Dabei ist ziemlich zweifelhaft, ob die Jungen tatsächlich eine Vergewaltigung begangen haben und was es heißen könnte, wenn Kinder einander Gewalt antun oder mit Sexualität spielen. Forensische Beweise für eine Vergewaltigung gibt es keine, im Leistenbereich wurden von einem Arzt Kratzer und Schrammen festgestellt. Das Mädchen hatte zuerst gegenüber der Polizei am Tag nach dem Vorfall ausgesagt, dass die Jungen sich ausgezogen und sie vergewaltigt hätten, "doing sex with me".

In einer Videokonferenz während des Prozesses änderte sie ihre Schilderung aber radikal. Mehrmals gefragt, ob die Jungen in irgendeinen Teil ihres Körpers eingedrungen seien, antwortete sie stets mit Nein, was den Richter aber nicht bewog, den Prozess abzubrechen, sondern nur zu bekunden, dass die Zeugenaussage von Kindern in einem Strafgerichtshof "nicht ideal" sei. Zudem gab das Mädchen zu, nicht ganz ehrlich gewesen zu sein und die Geschichte erfunden zu haben, um selbst keine Schwierigkeiten zu bekommen. Die Jungen hätten ihr die Pimmel gezeigt, sie habe sich schuldig gefühlt und Angst gehabt, nichts mehr zum Naschen zu kriegen, wenn das herauskommt. Sie räumte auch ein, dass die Kratzer und Schrammen daher stammen könnten, dass einer der Jungen ihr geholfen habe, über einen Zaun zu klettern. Bei ihren Aussagen soll sie des Öfteren gesagt haben, sie könne sich nicht mehr genau erinnern.

Acht der zehn Juroren sprachen die beiden Jungen der Vergewaltigung für schuldig, das Strafmaß wird später festgelegt.

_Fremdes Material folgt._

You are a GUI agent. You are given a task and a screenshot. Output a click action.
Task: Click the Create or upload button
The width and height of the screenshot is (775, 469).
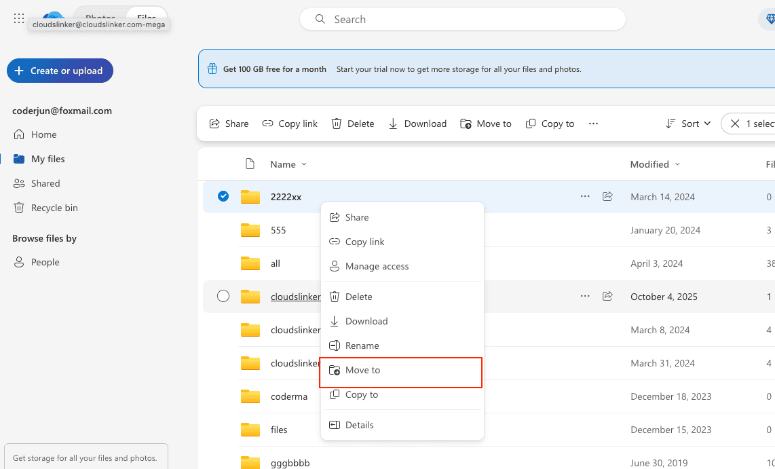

Die Verteidigerin eines der Jungen hatte versucht, den Vorfall so darzustellen, dass es sich um eines der üblichen Kinderspiele gehandelt habe, das möglicherweise aus dem Ruder gelaufen ist, aber auf keinen Fall vor ein Strafgericht für Erwachsene gehört: "In diesem Fall geht es nicht um schwere Verbrechen. Es geht um Kinder. Es gibt das Spiel: Zeig du mir es, dann zeig ich meins. Das ist vielleicht zu weit gegangen, vielleicht ging es bis zur Berührung, vielleicht haben sie etwas gemacht, was sie im Fernsehen gesehen haben, vielleicht haben sie das alte Doktorspiel gespielt."

Die Jungen haben abgestritten, das Mädchen vergewaltigt zu haben. Auch in den USA werden immer mal wieder Kinder verurteilt, weil sie Doktorspiele oder ähnliches getrieben haben (Gefährliche Doktorspiele, Gute Berührung und schlechte Berührung). Selbst wenn die Kinder wissen sollten, was "doing sex" heißt, und die Jungen dem Mädchen Gewalt angetan haben, gehört der Fall nicht vor das Gericht, wenn nicht die Eltern wegen mangelnder Fürsorgepflicht angeklagt werden, sondern müsste den Kindern geholfen werden. Doch in Großbritannien wurde lange Jahre die Angst vor den Kindern und Jugendlichen geschürt und immer neue Vergehensarten und Strafen für "antisoziales Verhalten" erlassen, um diese einzuschüchtern und zum Respekt zu zwingen ("Wir schlagen zurück"). Ist nur zu hoffen, dass die neue Regierung auch hier die Gesetzgebung zurückfährt, nachdem sie die Überwachung einschränken und viele der kürzlich eingeführten Straftatbestände ausmerzen will.